I am a college student! Here are my thoughts. I lived with a roomie when I first got POTS and it was a nightmare. I scared her with my problems, and she always felt like she was responsible for making sure I wasn't in need of medical attention when I was having flares. I like living with roommates and having my own room to hide in. I get priority registration because I am signed up with the services for students with disabilities. I also get an absence memo, telling my teachers I may need accommodations in when I turn things in or come to class. They have been so helpful for me, and it's not weird at all. And for the lower class load... that's really up to him, but if he takes less than full time, it'll mess with insurance,financial aid, scholarships and other stuff like that, so watch out

Only on beta blockers occasionally... but if pooling blood was the problem, I don't understand why they would be cold and not hot!

My doc at Mayo gave it to me. Before that I was taking actual pain pills and I was really sick on them. Before that I took ibuprofen but then I got stomach ulcers from taking so much. He said it's for nerve pain. I used to take it 3 times a day, now I only take it if there's pain.
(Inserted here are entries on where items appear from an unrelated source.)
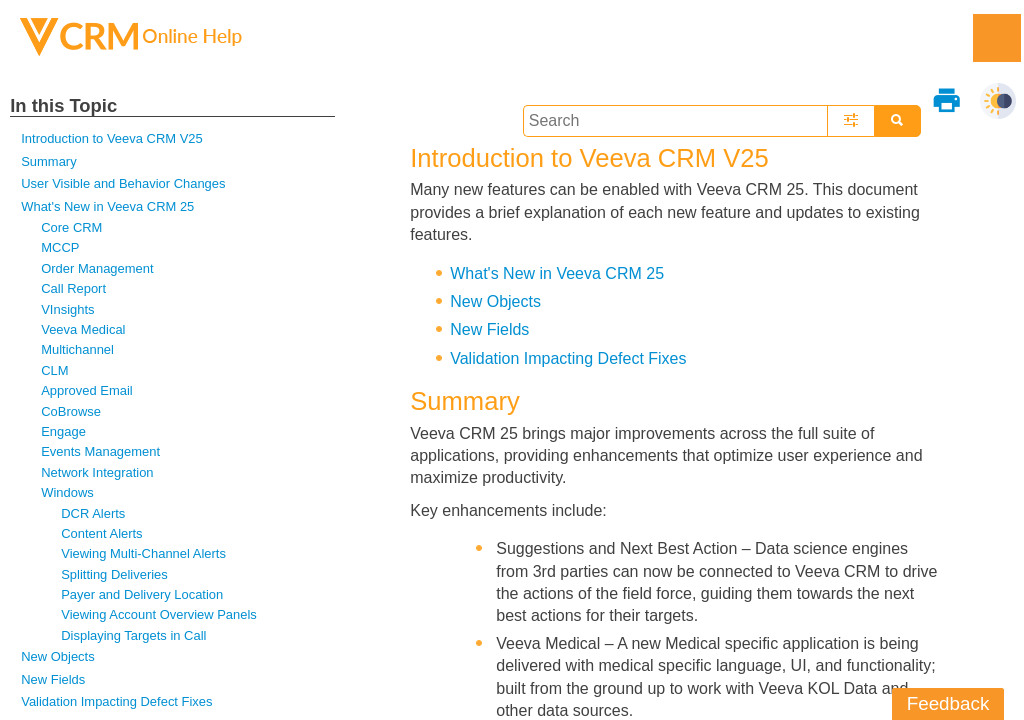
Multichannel (77, 349)
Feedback (948, 703)
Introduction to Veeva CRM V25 (111, 138)
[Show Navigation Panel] (997, 38)
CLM (54, 370)
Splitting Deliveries (114, 574)
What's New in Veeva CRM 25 (107, 206)
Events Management (100, 451)
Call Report (73, 288)
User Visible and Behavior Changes (123, 183)
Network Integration (97, 472)
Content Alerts (101, 533)
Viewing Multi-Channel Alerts (143, 553)
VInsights (67, 309)
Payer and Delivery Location (142, 594)
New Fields (53, 679)
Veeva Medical (83, 329)
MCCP (60, 247)
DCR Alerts (93, 513)
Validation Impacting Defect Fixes (116, 701)
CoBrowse (71, 411)
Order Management (97, 268)
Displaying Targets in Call (133, 635)
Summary (48, 161)
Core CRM (71, 227)
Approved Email (86, 390)
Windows (67, 492)
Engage (63, 431)
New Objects (57, 656)
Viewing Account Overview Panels (159, 614)
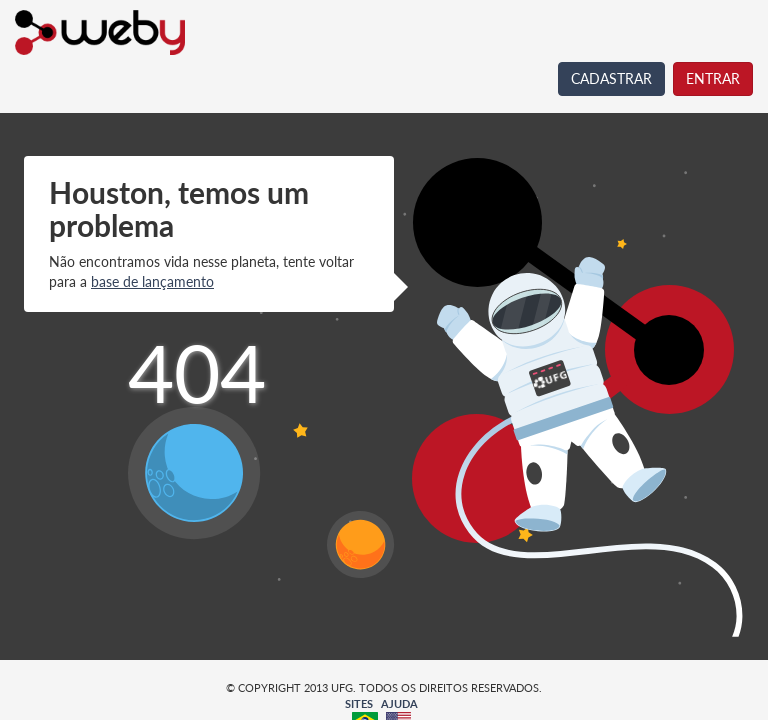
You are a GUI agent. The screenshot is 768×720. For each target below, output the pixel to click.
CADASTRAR (611, 78)
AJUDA (399, 703)
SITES (359, 703)
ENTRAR (713, 78)
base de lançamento (152, 281)
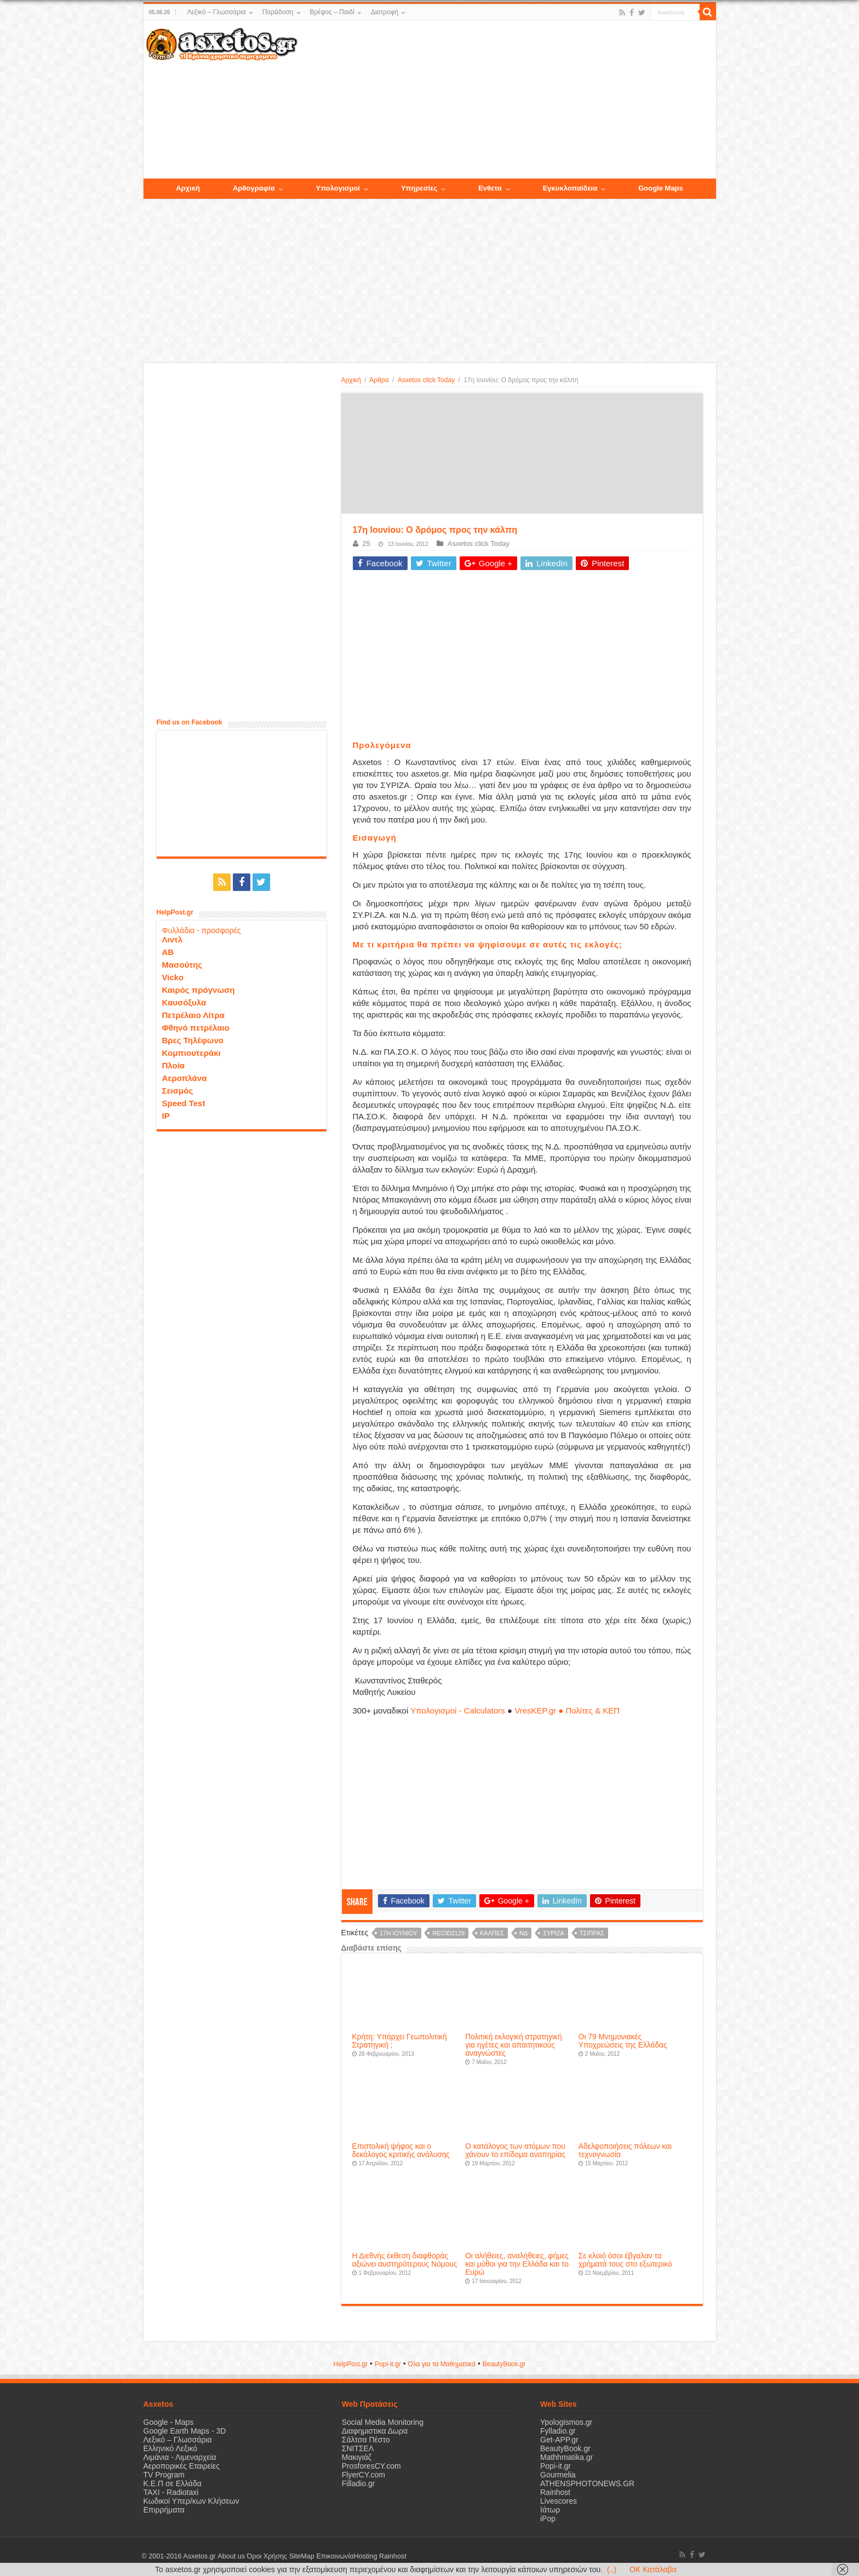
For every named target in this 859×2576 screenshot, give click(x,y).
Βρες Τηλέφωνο (193, 1040)
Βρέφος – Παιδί (332, 12)
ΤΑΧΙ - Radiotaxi (171, 2492)
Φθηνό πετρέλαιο (196, 1027)
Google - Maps (169, 2422)
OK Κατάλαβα (653, 2569)
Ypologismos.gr (566, 2422)
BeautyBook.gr (565, 2448)
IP (166, 1115)
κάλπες (492, 1933)
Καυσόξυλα (184, 1002)
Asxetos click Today (426, 380)
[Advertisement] (506, 100)
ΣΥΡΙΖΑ (553, 1933)
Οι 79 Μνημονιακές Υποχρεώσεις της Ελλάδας (623, 2041)
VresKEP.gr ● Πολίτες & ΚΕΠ (567, 1710)
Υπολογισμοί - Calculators (457, 1710)
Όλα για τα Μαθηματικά (442, 2364)
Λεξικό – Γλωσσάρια (216, 12)
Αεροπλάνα (184, 1078)
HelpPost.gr (350, 2364)
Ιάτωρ (550, 2509)
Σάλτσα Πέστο (366, 2439)
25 (366, 543)
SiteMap (301, 2556)
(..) (611, 2569)
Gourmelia (558, 2474)
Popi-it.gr (388, 2364)
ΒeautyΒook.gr (504, 2364)
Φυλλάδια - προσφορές (201, 930)
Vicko (173, 977)
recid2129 (448, 1933)
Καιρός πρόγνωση (198, 989)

Well drat. I guess I'll just suck it up!

I take gabapentin. It seems to help.

Man alive, this is bothering me. It's, like, the smallest thing ever in comparison to the other symptoms that I could be having, but gosh is it annoying! And now I'm just curious! My feet have been like icebergs for the past month... doesn't matter how warm it is outside, what kind of socks or shoes I wear, or how warm the rest of me is! They're even still cold int he shower! What in the world. Right now I'm wearing two pairs of socks, but it's like I'm barefoot in the snow! They don't hurt, so I'm not thinking it's neuropathy. It's just uncomfortable. Anybody have any ideas? It's probably just one of those things I'm supposed to deal with.

Hi there! I'm from the cities, but my doctors are all in st. paul,or in rochester. If you're already in southern mn, might as well hit up mayo! They've been really good for me!

Lol, I HATE the "slightly stoned" feeling, it drives me crrrrrazy.

Haha, some ERs have accused me of being on drugs, they ALWAYS test me for them. When I was really sick, I almost walking out of dorm room without a shirt on, two separate times!! Also, one time I ended up somehow sitting in the shower with my pants on but no shirt, and I didn't even know how I got there. Good times. freaked the heck out of my roommate.

Thanks everybody. And yes, the POTS was so much more disabling, and still is during flares. So on the plus side, at least I can stand AND I'm not even screaming in pain anymore! I'd rather not fall apart, but God knows what he's doing. I wish He would let me know what it is

Hi friends, I was trying to decide who to tell about my frustrations. I thought you guys would understand. I was diagnosed about two or three years ago with POTS. I'm doing much better now with that, walking around and everything Now I am diagnosed with EDS type 3. I am really frustrated that this seems to be unending. I just want all of it to stop.